**Consignes de l'exercice**
A: D'après le texte sur la configuration de Puppet, dans quel répertoire du serveur maître les rapports sont-ils générés par défaut ?
B: Recopiez fidèlement le passage du texte sur la configuration de Puppet qui s'ouvre sur les mots « ATTENTION : afin » et se clôt sur « (REpresentational State Transfer). ».
C: Poursuivez le texte sur la configuration de Puppet à partir de sa dernière phrase.

ATTENTION : afin de ne pas perturber les échanges entre clients et serveur, il est fortement conseillé de désactiver tout service type SELinux ou AppArmor.

La PKI utilisée par Puppet sert à sécuriser les échanges entre le serveur et ses clients. Ces derniers réclament alors une signature de leur certificat auprès du Puppet master. Cela offre également la possibilité de révoquer ledit certificat à tout instant. Ce système est adossé au protocole REST (REpresentational State Transfer).

REMARQUE : il s’agit d’une architecture permettant de construire des applications web, utilisant les spécifications originelles du protocole http plutôt que de réinventer une nouvelle surcouche, comme le font les modèles SOAP et/ou XML-RPC. Si l’on détaille alors les échanges entre le client et son service, on pourrait schématiser les messages transmis comme ci-dessous :

On notera également que l’ensemble des machines (clients ou serveur) sont exprimées au format FQDN (Full Qualified Domain Name), nécessitant de fait, une déclaration officielle au sein d’un ou plusieurs serveurs de noms DNS. Il s’agit ni plus ni moins de la condition sine qua none pour que la PKI puisse fonctionner correctement.

Éditons maintenant le fichier de configuration puppet.conf et détaillons un peu les principales variables qui s’y trouvent. En premier lieu, on va voir deux sections :

• la section [main] décrivant les variables principales.
• la section [master] décrivant les variables propres au Puppet master.

Dans la section [main], on peut laisser les trois variables suivantes :

logdir décrivant l’emplacement des journaux de traces
rundir décrivant l’emplacement du fichier où est stocké le n° de processus (pid)
ssldir décrivant le répertoire où se trouvent le matériel de chiffrement SSL.

Par défaut, tout changement ou modification génère automatiquement un rapport situé sur le serveur maître, dans le répertoire /var/lib/puppet/reports. Mais, on peut tout fait choisir une autre destination en modifiant alors la variable reportdir. Au niveau de la rubrique [master], on devrait avoir les lignes suivantes :

[master]
# ssl_client_header = HTTP_X_CLIENT_DN
# ssl_client_verify_header = HTTP_X_CLIENT_VERIFY
manifest = $confdir/environments/$environment/manifests/site.pp
modulepath = $confdir/environments/$environment/modules
reports = store
# reports = puppetdb, http
ca = true
storeconfigs_backend=puppetdb
storeconfigs=false
# external_nodes = /etc/puppet/external_node
# node_terminus = exec

REMARQUE : les lignes commençant par le caractère ‘#’ représentent des commentaires. On peut les supprimer. La variable $confdir représente l’emplacement où a été installé Puppet. Dans notre exemple, il s’agit de /etc/puppet. De même, la variable $environments représente l’environnement staging ou stable (selon le cas). Elle sera renseignée en fonction des commandes appliquées.

**Données fournies**
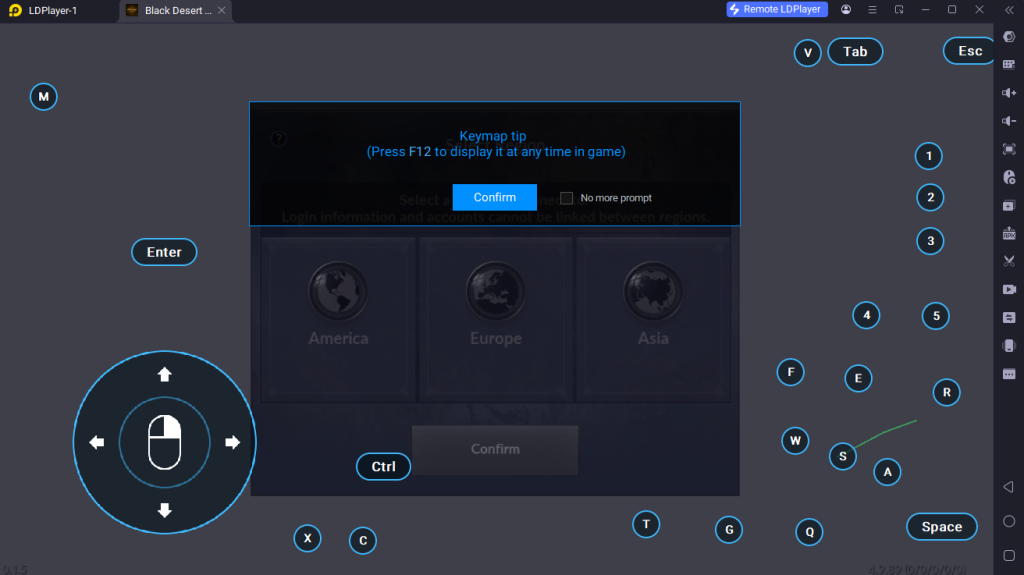
Task: Expand the more options ellipsis in sidebar
Action: point(1009,374)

**Réponses par consigne**
A: Dans le répertoire /var/lib/puppet/reports.

B:
ATTENTION : afin de ne pas perturber les échanges entre clients et serveur, il est fortement conseillé de désactiver tout service type SELinux ou AppArmor.

La PKI utilisée par Puppet sert à sécuriser les échanges entre le serveur et ses clients. Ces derniers réclament alors une signature de leur certificat auprès du Puppet master. Cela offre également la possibilité de révoquer ledit certificat à tout instant. Ce système est adossé au protocole REST (REpresentational State Transfer).

C:
Lorsque l’on n’utilise pas Apache, on peut désactiver les champs concernant SSL. Afin de s’assurer que le service Puppet fonctionne correctement, dans un premier temps, nous allons générer uniquement des rapports au format texte, impliquant le paramètre reports=store. Par la suite, on pourra commenter cette ligne et la remplacer par celle positionnée en dessous : reports = puppetdb, http.

A ce stade, on doit alors éditer le fichier site.pp se trouvant dans le répertoire /etc/puppet/environments/stable/manifests pour décrire la liste des nœuds à administrer en commençant par le Puppet master :

node srv-puppet {

}

Le daemon puppetmasterd peut alors être démarré en exécutant la commande ci-dessous :

# /etc/init.d/puppetmaster start

La vérification peut s’effectuer au travers de l’interrogation du port d’écoute du service grâce à la commande netstat :

# netstat -anp|grep 8140
tcp 0 0 0.0.0.0:8140 0.0.0.0:* LISTEN 896/ruby

Le Puppet master, comme nous l’avons déjà souligné est également client (ou agent) de sa propre architecture. C’est pourquoi, dans le fichier puppet.conf on doit également déclarer la configuration en tant qu’agent :

[agent]
classfile = $vardir/classes.txt
localconfig = $vardir/localconfig
server = srv-puppet.mydmn.org
report = true
environment = stable
runinterval = 30m
pluginsync = true

REMARQUE: contrairement à Ansible, Puppet nécessite un agent sur les clients pour dialoguer avec eux. Bien évidemment, le serveur maître est à la fois le maître et l'agent.

En tant que tel, on peut donc également interroger les certificats du serveur et vérifier que celui-ci est bien signé (c’est-à-dire préfixé par le symbole ‘+’ :

# puppet cert –la
…
+ "srv-puppet.mydmn.org" (SHA256) 80:8C:D4:…::93:CD (alt names: "DNS:puppet", "DNS:srv-puppet.mydmn.org", "DNS:srv-puppet.mydmn.org")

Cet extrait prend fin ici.